*To be done*.
1. Copy the passage of the Hot Tuna page from "In 1969, the" up to and including "concept was unknown.", word for word.
2. Rewrite the text lines of the listing below as a numbered list, skipping blank lines and leaving out the pictures.

── Page

Sunday, 27 June 2010

March 3-4, 1970 The New Orleans House, Berkeley: Hot Tuna/Dry Creek Road

Jorma Kaukonen and Jack Casady of the Jefferson Airplane recorded the first album of their band Hot Tuna at Berkeley's New Orleans House (at 1505 San Pablo Avenue) on September 16-18, 1969. The self-titled album was released on RCA Records in July, 1970. Outtakes from that weekend were recently released as Live At The New Orleans House (Collectors Choice Records). Although there have been some fallow periods, Hot Tuna has remained an active band since 1969, while the Jefferson Airplane is a distant (if fond) memory. Hot Tuna's second appearance at the New Orleans House, on March 3-4, 1970, shows what a flexible band Hot Tuna has always been, and highlights an unrecorded and largely undocumented lineup of the band.

In 1969, the Jefferson Airplane were San Francisco's most successful bands, and one of the top rock acts in the country. The idea that a couple of members of the group would play a different style of music in a different band was an unprecedented development in rock. Now, of course, every band has a spin-off band or two within hours of their formation, and fans expect that creative musicians need multiple outlets. In 1969, however, the concept was unknown.

Kaukonen and Casady had started playing around Bay Area clubs in about February 1969. The earliest known dates seem to be at The Matrix (January 29 and/or February 19). Initially, Jorma and Jack seemed to have played as an acoustic duo, sometimes abetted by harmonica player Will Scarlett, previously of the Cleanliness And Godliness Skiffle Band. When Jorma and Jack played acoustically (Jorma on acoustic guitar, and Jack on an electric bass), it was similar to the sort of music they played in hotel rooms when the Airplane were on the road. As 1969 wore on, Jorma and Jack sometimes played in an electric configuration as well, with drummer Joey Covington and whichever of their musical friends felt like sitting in. The electric configuration was similar to the sort of loud, intricate blues music Jorma and Jack played during Airplane concerts when Grace and Paul stepped aside.

Throughout 1969, however, the name "Hot Tuna" was never used.The first appearance of the name Hot Tuna may have been on the New Year's Eve 1969/70 poster for Winterland (BG209). When Jorma and Jack had recorded their September 1969 performance at the New Orleans House, they had been billed as Jorma Kaukonen And Jack Casady; a few months earlier in Santa Rosa (June 27-28), the electric configuration had been billed as Jorma Kaukonen, Jack Casady and Joey Covington. By early 1970, however, the name Hot Tuna was known. However, the Airplane were bigger than ever, so when Hot Tuna played a nightclub, they seem to have done it on a rather sub rosa basis. When Hot Tuna came back to the New Orleans House on Tuesday and Wednesday, March 3-4, 1970 there seems to have been little advance notice beyond a reference in Ralph Gleason's column in the San Francisco Chronicle.

Gleason reviewed the band in his column on Monday, March 6 (the Chronicle column is excerpted above). Gleason enthusiastically wrote
One of the best examples of the difference between playing and PLAYING is what happens when Jack Casady, bassist with the Jefferson Airplane and Hot Tuna, is merely picking at the strings of the bass and when he is digging in and playing it.

────
── Materials provided

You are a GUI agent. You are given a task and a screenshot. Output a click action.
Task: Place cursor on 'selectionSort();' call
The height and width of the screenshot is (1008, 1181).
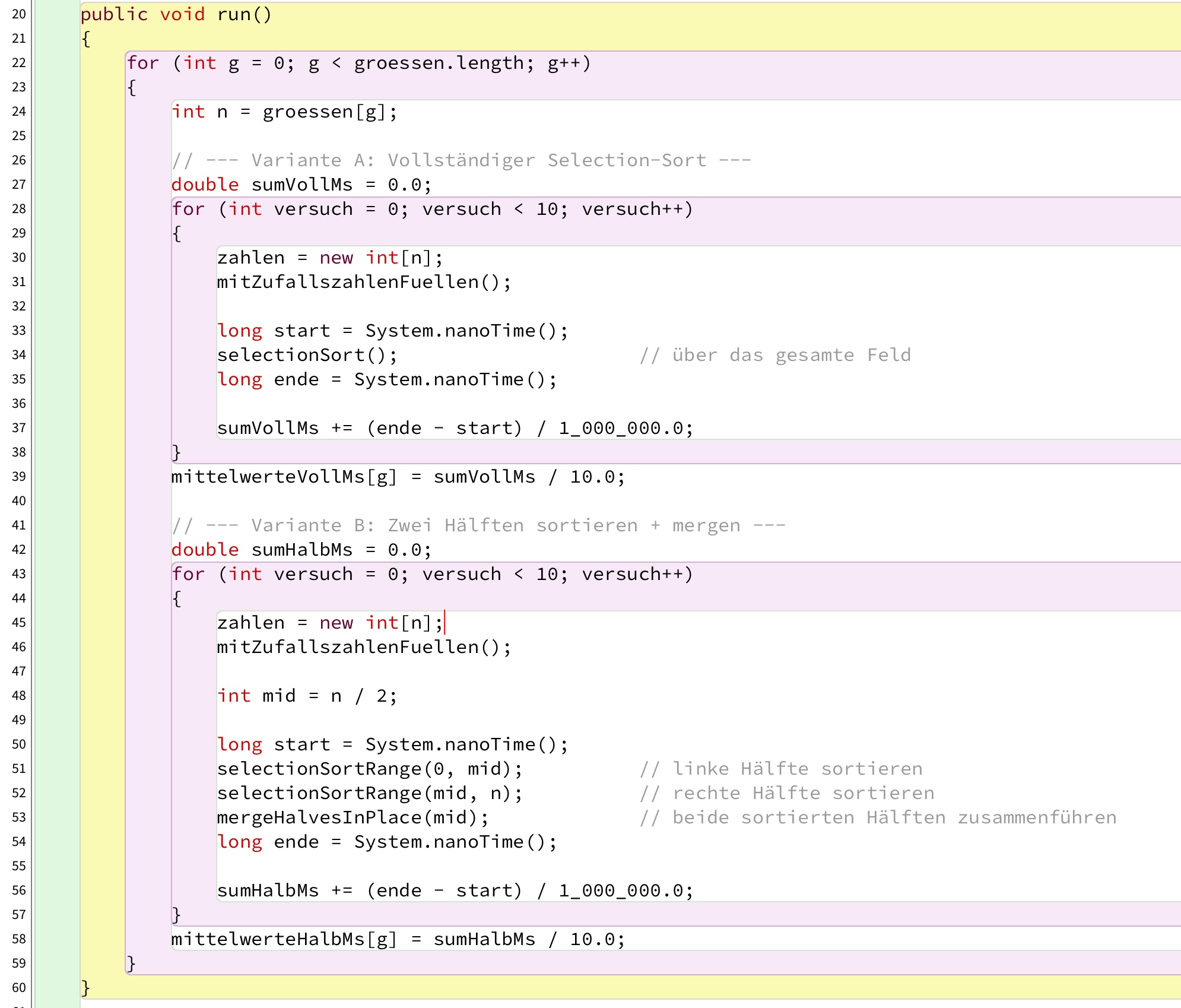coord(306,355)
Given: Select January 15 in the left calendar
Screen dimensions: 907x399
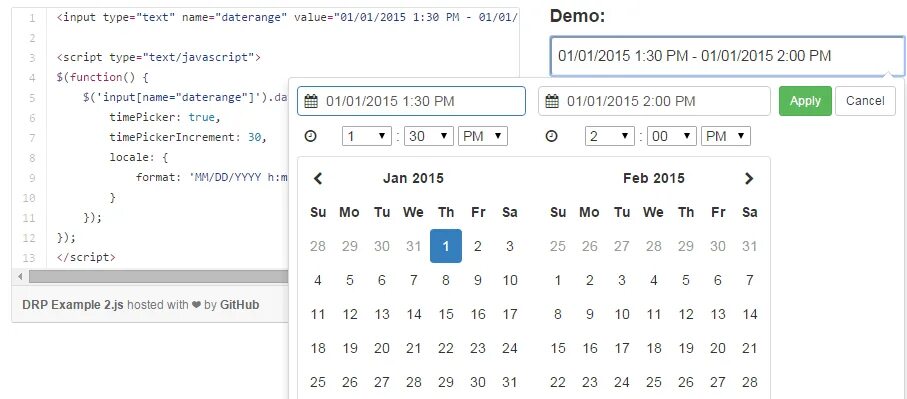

────

*Responses by task*.
1.
In 1969, the Jefferson Airplane were San Francisco's most successful bands, and one of the top rock acts in the country. The idea that a couple of members of the group would play a different style of music in a different band was an unprecedented development in rock. Now, of course, every band has a spin-off band or two within hours of their formation, and fans expect that creative musicians need multiple outlets. In 1969, however, the concept was unknown.

2.
1. You are a GUI agent. You are given a task and a screenshot. Output a click action.
2. Task: Place cursor on 'selectionSort();' call
3. The height and width of the screenshot is (1008, 1181).
4. coord(306,355)
5. Given: Select January 15 in the left calendar
6. Screen dimensions: 907x399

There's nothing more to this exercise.